Description
Project Description
CrocoLake is a datalake gathering several physical and biogeochemical ocean observations, with the goal of providing an efficient format and a unified interface for data assimilation and ocean modeling activities. CrocoLakeTools contains the python modules to convert existing datasets to CrocoLake's structure (i.e. parquet format with common schema), and a unified interface to load them in the same dataframe.
This project consists in taking an existing dataset that is not yet included in CrocoLake and developing or adapting existing modules to convert it to CrocoLake's format. The list of possible datasets to include has already been put together by the mentor. The dataset to convert will be chosen together with the mentee, based on their experience and familiarity with the format and size of the original database.

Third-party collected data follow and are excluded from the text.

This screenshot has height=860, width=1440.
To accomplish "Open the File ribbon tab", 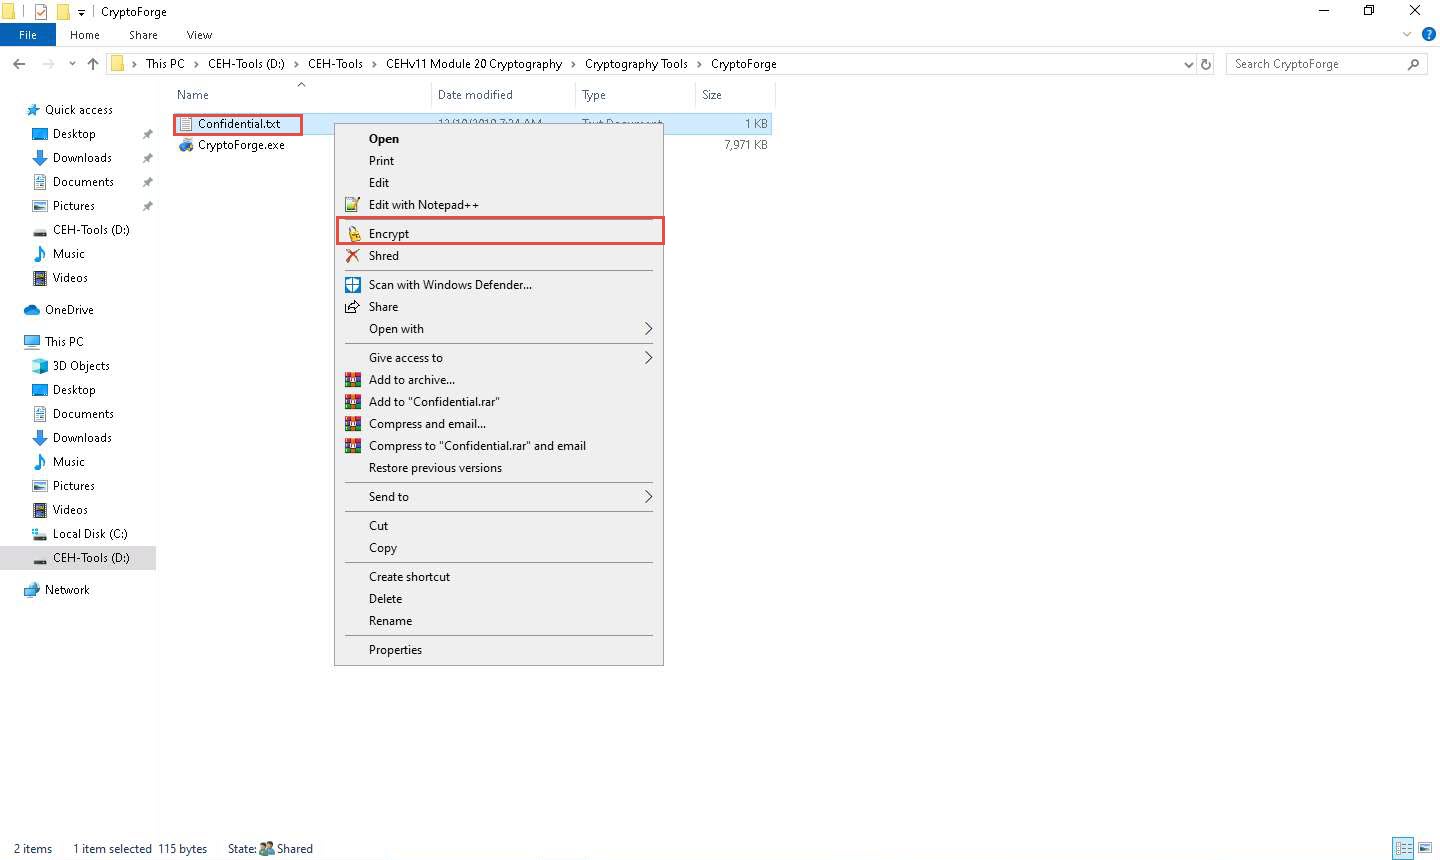I will [x=28, y=35].
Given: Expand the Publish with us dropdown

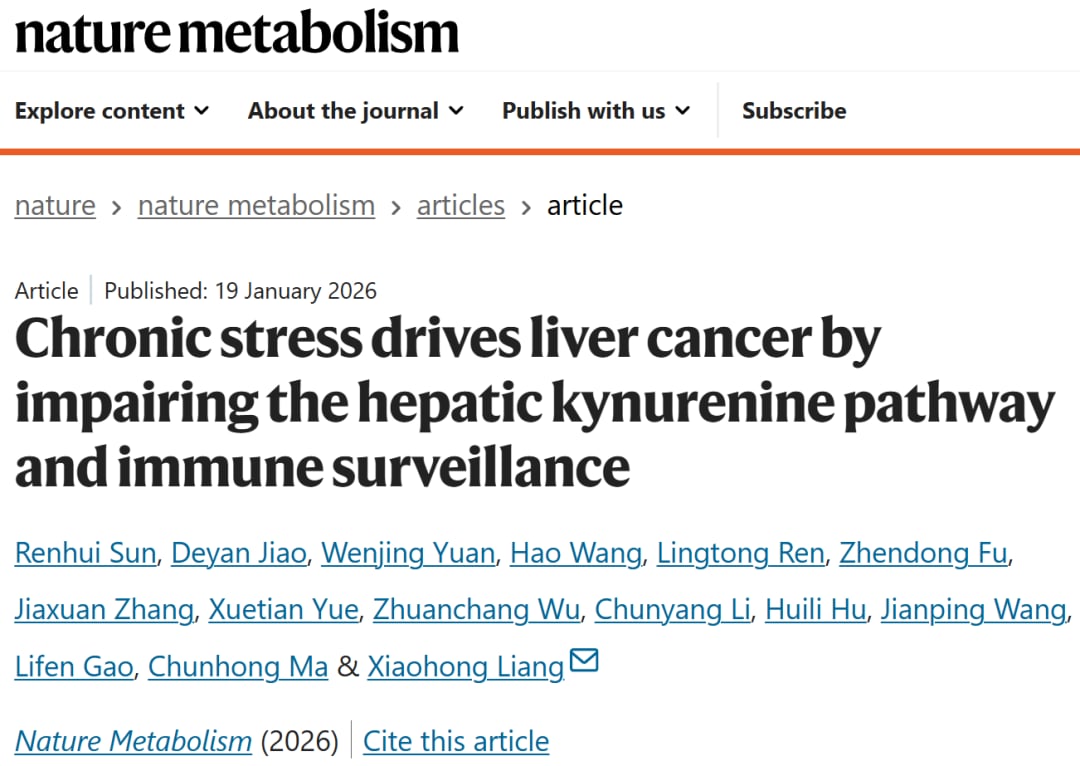Looking at the screenshot, I should pos(596,111).
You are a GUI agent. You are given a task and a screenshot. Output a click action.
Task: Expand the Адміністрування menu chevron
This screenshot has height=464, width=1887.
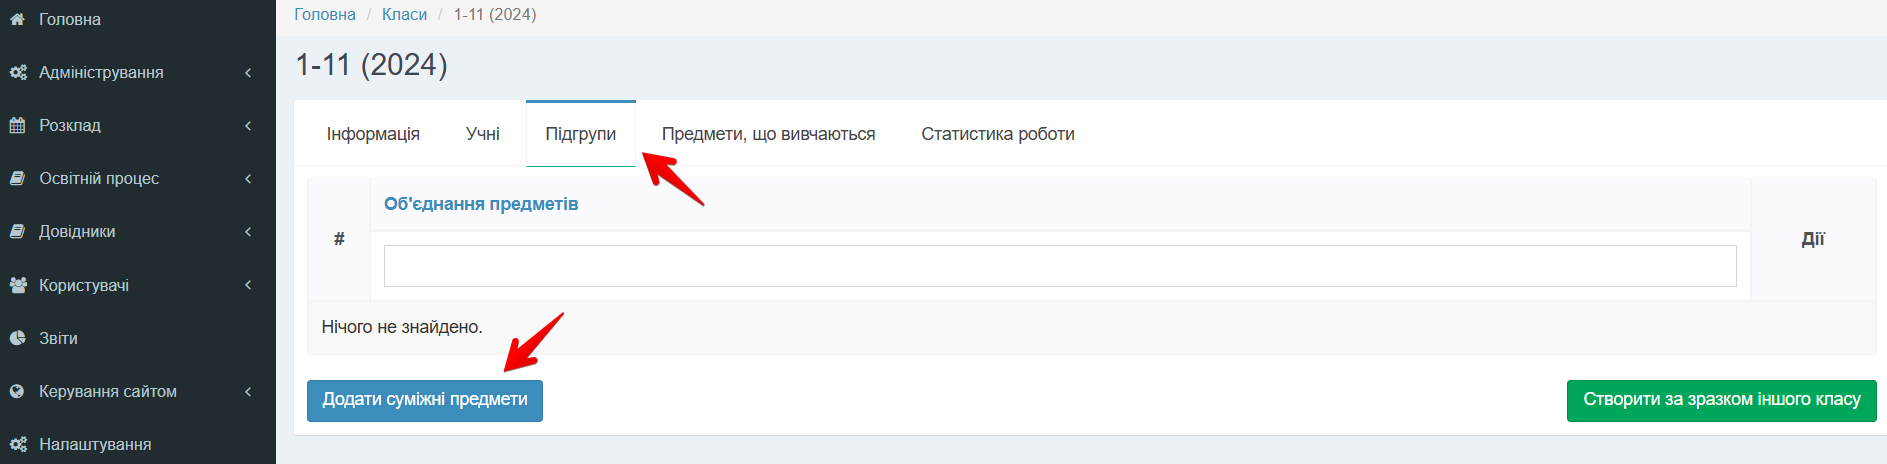[x=248, y=73]
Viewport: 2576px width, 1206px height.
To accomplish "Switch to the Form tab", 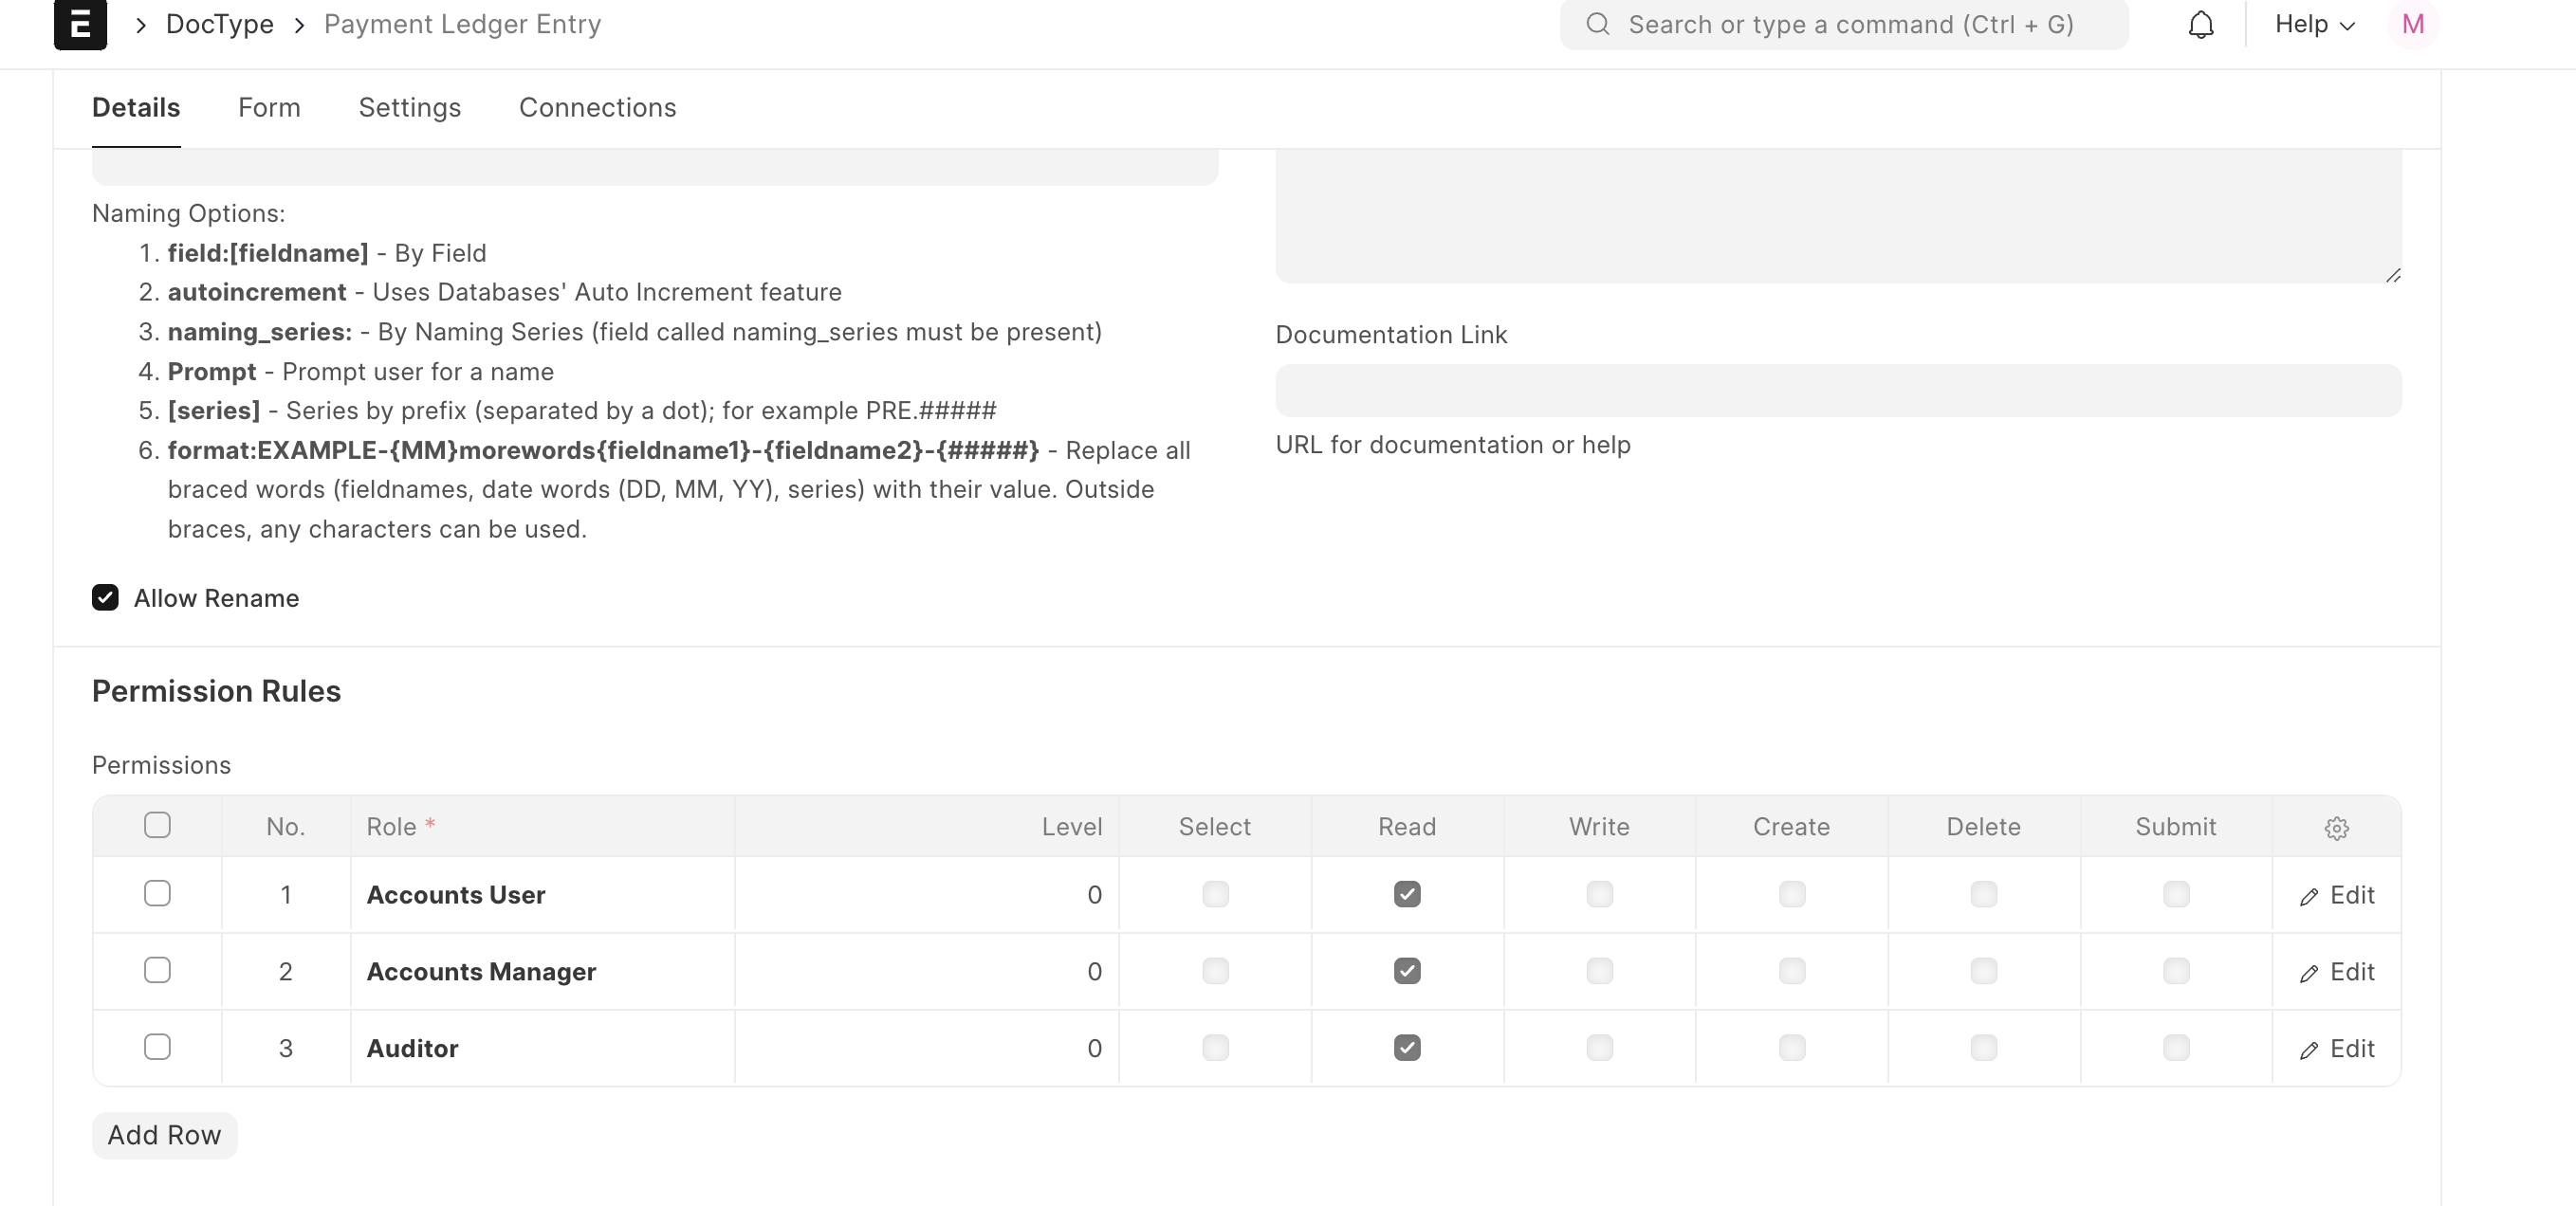I will (x=269, y=108).
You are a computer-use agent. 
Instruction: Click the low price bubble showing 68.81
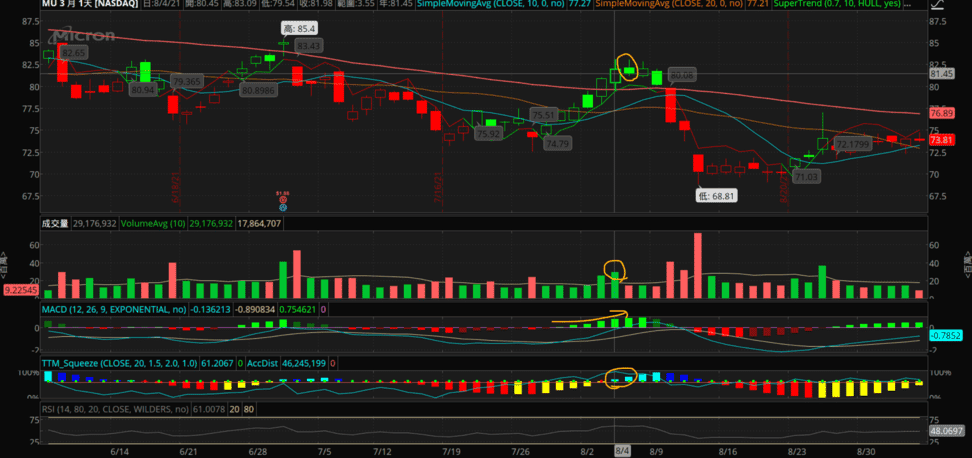[716, 196]
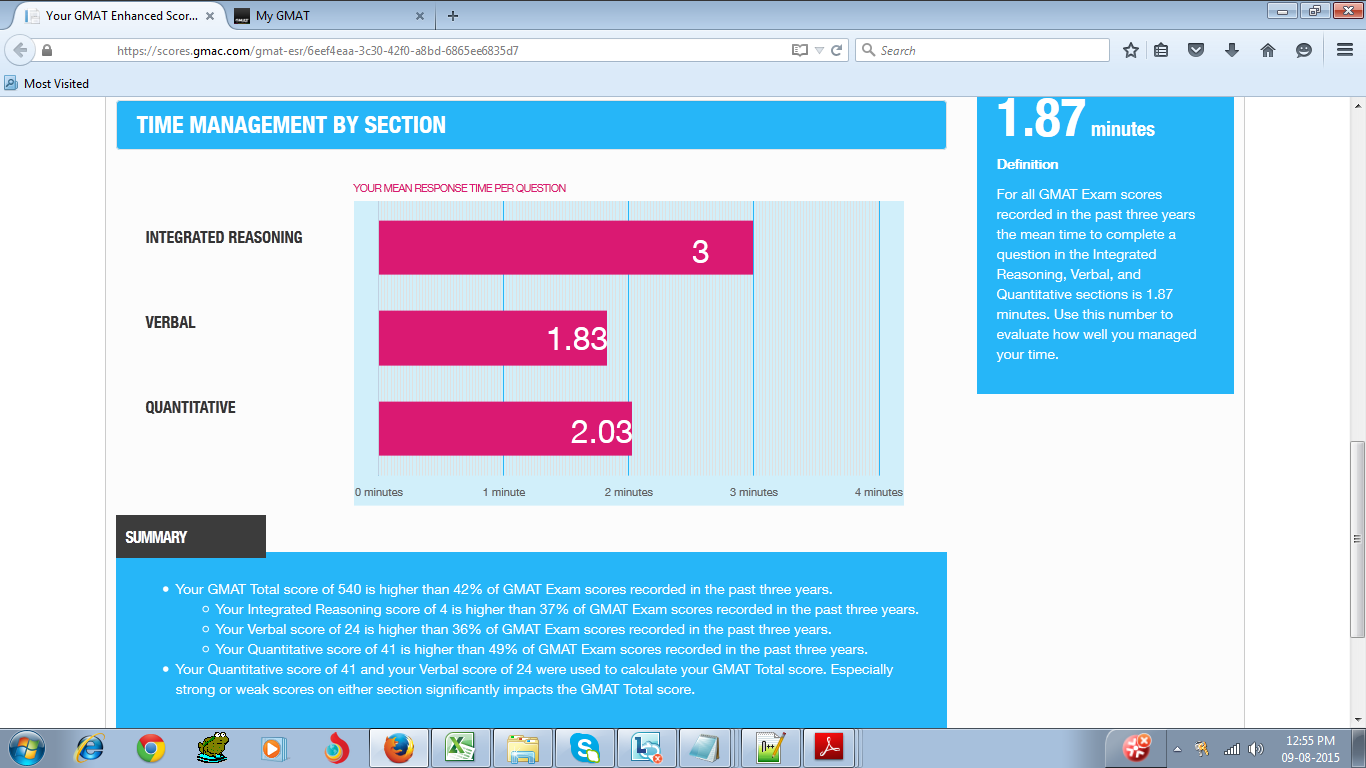The height and width of the screenshot is (768, 1366).
Task: Open a new tab with plus button
Action: tap(453, 16)
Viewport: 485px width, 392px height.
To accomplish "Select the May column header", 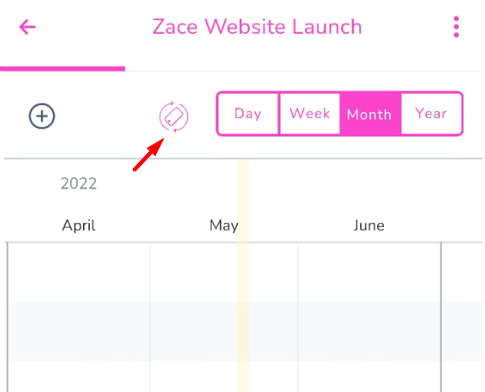I will coord(224,226).
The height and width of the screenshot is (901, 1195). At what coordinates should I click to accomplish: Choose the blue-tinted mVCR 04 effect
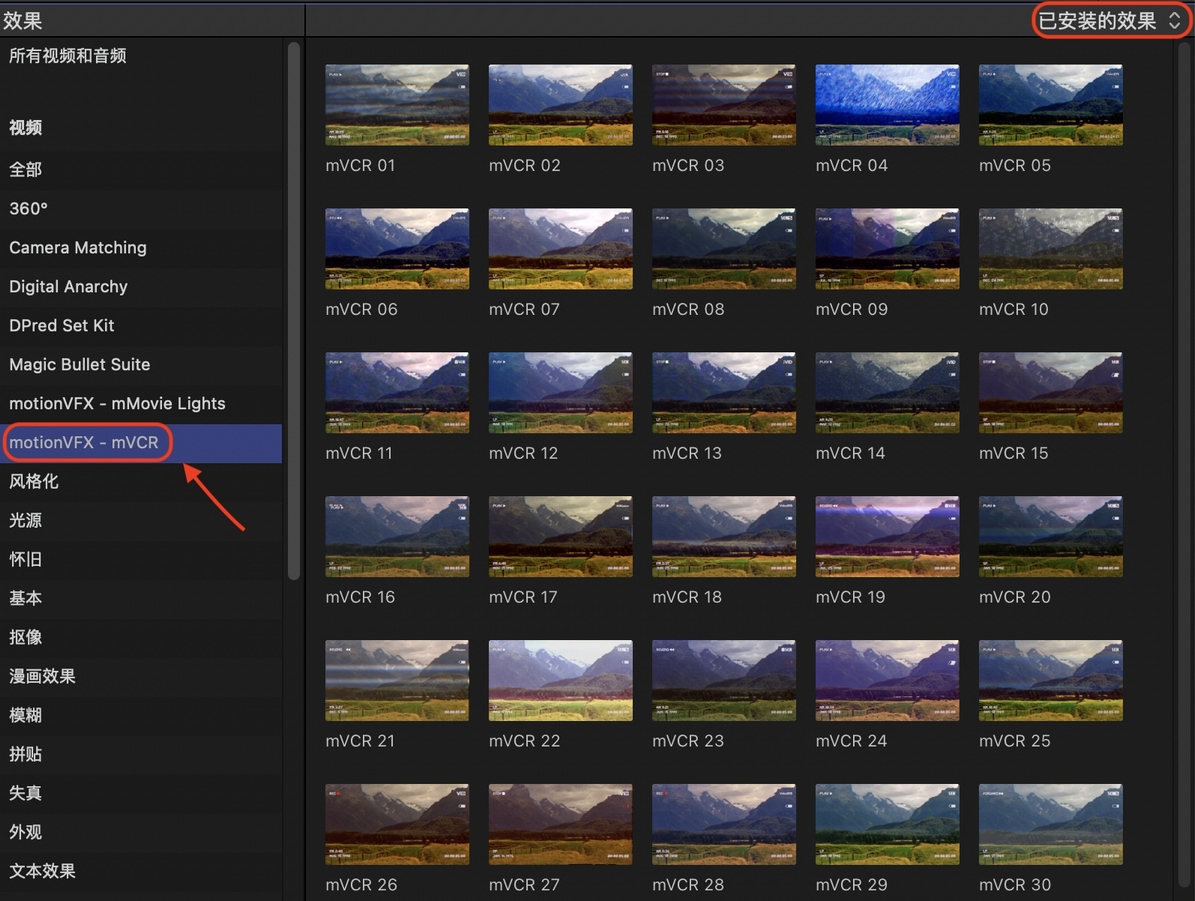pyautogui.click(x=887, y=105)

The project can then be tailored to the mentee's interests and skills: from the conversion of a single-file csv dataset, to the multi-processing conversion of a dataset containing multiple netCDF files.
Expected Outcomes
- CrocoLake's success depends on the amount of observations that it can serve in a uniform manner, hence the importance of this project.
- Adding more modules to convert datasets increases the examples on how to build one, reducing the efforts of future users that are interested in adding their own datasets.
- CrocoLakeTools is at its infant stage, and this project would also provide feedback on its accessibility to new users.
Skills Required
Python (pandas, xarray), git
Additional Background/Issues
CrocoLakeTools current version is here.
Mentor(s)
Enrico Milanese ([email protected], @enrico-mi)
Expected Project Size
175 hours
Project Difficulty
Intermediate